2008年1月、調布市市庁舎・文化会館が、(財)省エネルギーセンターが選定する「第3回優良ESCO事業」の金賞を受賞しました。この事業では、ガス方式の空調熱源を空気熱源ヒートポンプに変更し、割安の夜間電力で冷房用の氷を蓄える「氷蓄熱方式」を採用することなどにより、空調用のエネルギー消費量を大幅に削減しています。また、ヒートポンプ給湯器の導入により、給湯用のエネルギー消費量を削減するなどの手法も採用されています(図4)。この事業によって、初年度の2006年度には、年間約495tのCO2排出量、約314KLの1次エネルギー(原油換算)および約2,250万円のエネルギーコストが削減となりました。
図4 調布市市庁舎のESCO事業の概要
(出典:調布市ESCO事業:事業詳細(調布市庁舎))
滋賀県では、家庭部門におけるESCO事業の普及を図るため、「家庭版ESCO事業」に取り組んでいます。この事業スキームは、環境省の平成18年度第6回NGO/NPO・企業の環境政策提言で最優秀賞を受賞したもので、提言の実現に向けて、びわこ銀行、滋賀県電器商業組合、滋賀県、滋賀県地球温暖化防止活動推進センターによる滋賀県家庭版ESCO推進協議会が、2007年7月に設置されました。協議会では現在、環境省の支援を受けてパイロット事業を展開しています。

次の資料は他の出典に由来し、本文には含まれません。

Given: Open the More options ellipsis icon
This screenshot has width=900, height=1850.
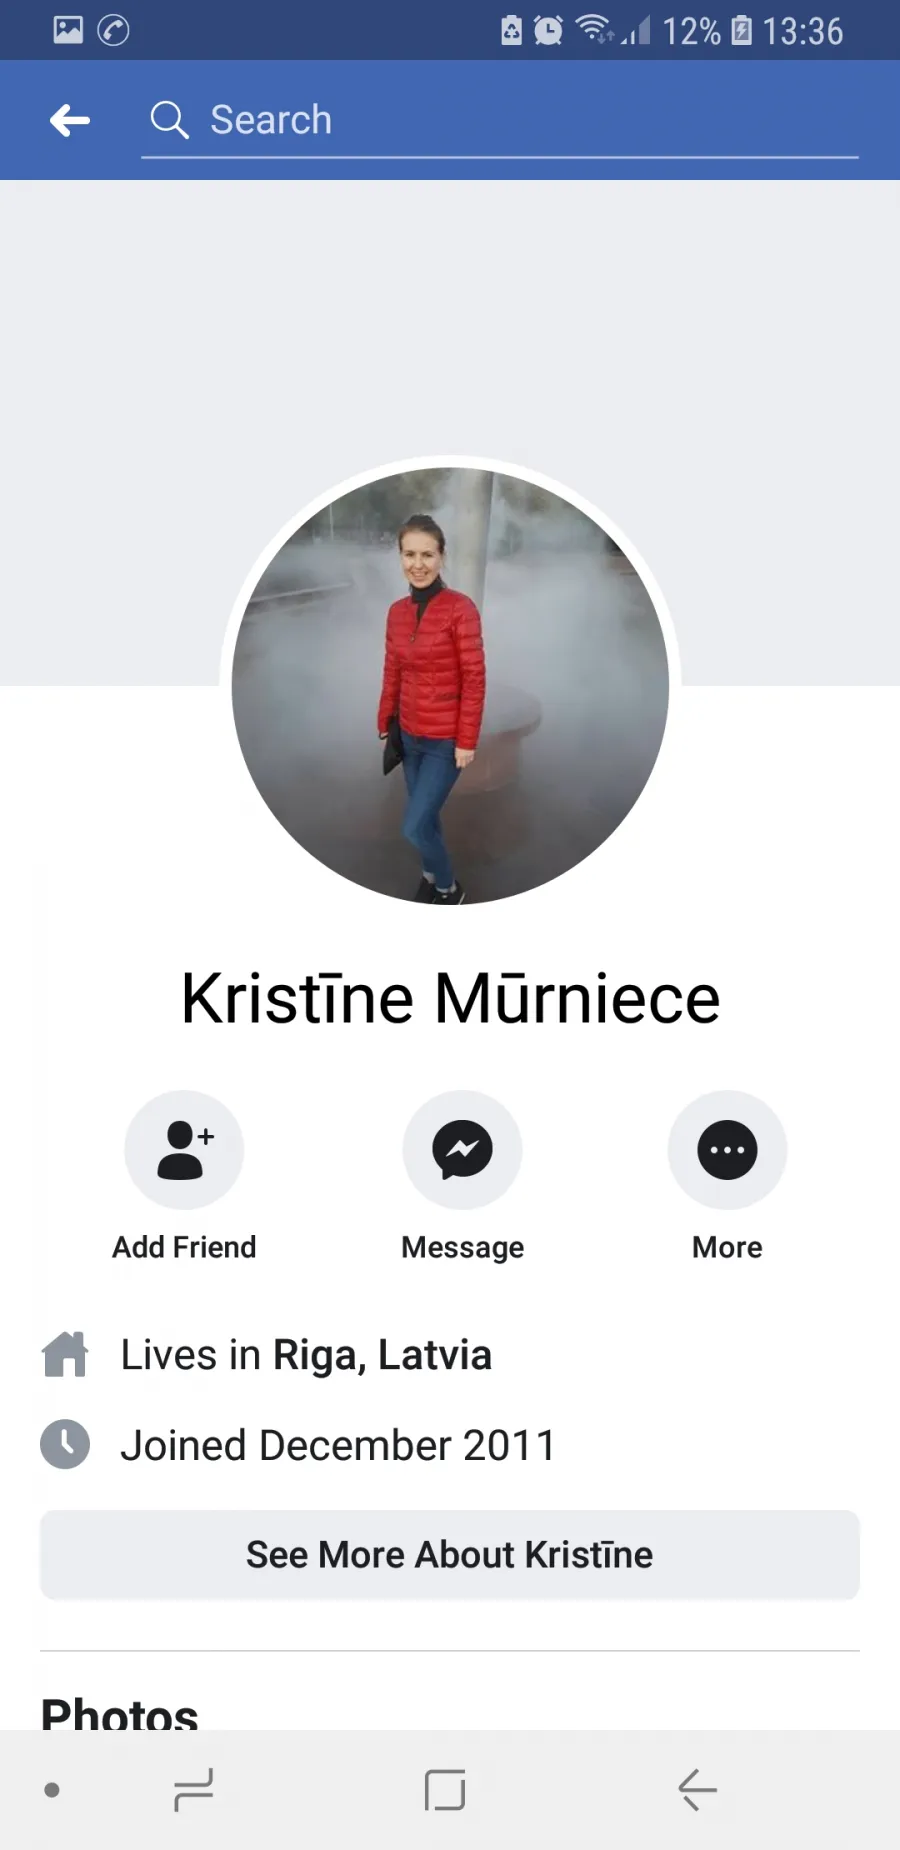Looking at the screenshot, I should point(727,1150).
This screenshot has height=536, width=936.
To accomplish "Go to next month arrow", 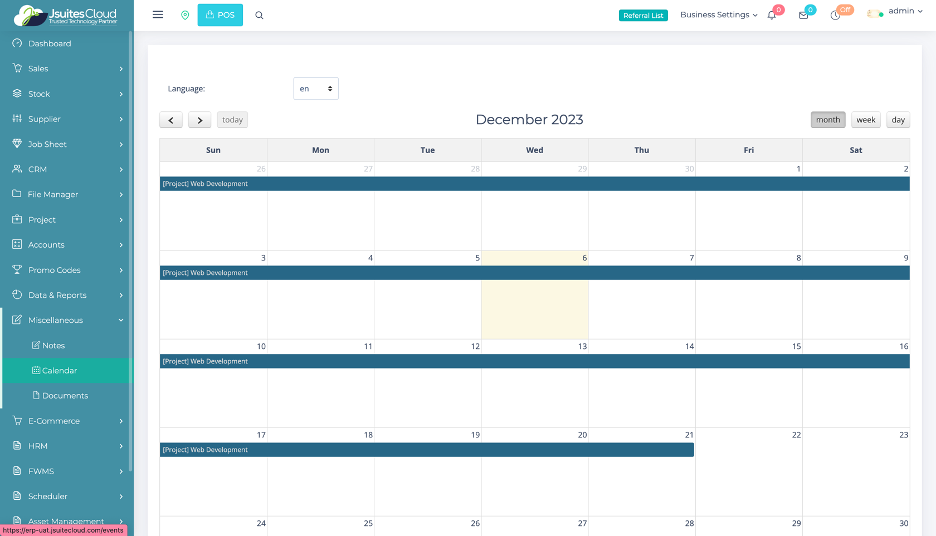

この事業は、行政機関、金融機関、地域の家電販売店などが連携し、地域密着型の省エネ診断や、優遇金利による省エネ製品買換ローンを提供することで、家庭部門においてエネルギー消費の大きい給湯器やエアコンなどを省エネ製品に転換しようとするものです(図5)。
省エネ製品が比較的高額であるがゆえに、導入が難しいとされていた家庭部門へのESCO事業に取り組む本事業は、地域商店の活性化の視点からも関心が寄せられています。
<事業の流れ>
図5 家庭版ESCOのイメージ(フロー図)
(出典:滋賀県「家庭版ESCO事業についてのお知らせ」)
日本でESCO事業が産声をあげてから10年が経過し、省エネルギーに果たすESCO事業の役割や重要性に対する認識は定着しつつあります。環境配慮契約法が2007年11月に施行され、同法律に基づく基本方針が12月に策定されましたが、そのなかでもESCO事業の必要性や意義、導入フローが示されています。
今後、ESCO事業の市場をさらに拡大していくためには、これまで主に導入が進んできた工場や大規模ビルなどの産業部門のほかに、公共機関や家庭部門への展開、大企業から中小企業への展開、生産部門から業務部門への展開を積極的に進めていくことが求められます。
また、新しい動きとして、従来から提供してきたエネルギー消費量削減の保証に加え、CO2排出削減量を保証するサービスも登場しています。その第一号として2008年4月から開始される「明治薬科大学清瀬キャンパスESCO事業」では、環境省の補助金(自主参加型国内排出量取引制度)を活用し、キャンパス全体の省エネルギー設備をESCO方式で導入することにより、CO2排出量の約14%削減を見込んでいます。
このように、これからのESCO事業には、従来のような熱源設備の更新を主体とした内容に加え、企画力や資金調達力などを備えた総合的なエネルギー・コンサルティングとしての役割が求められようとしています。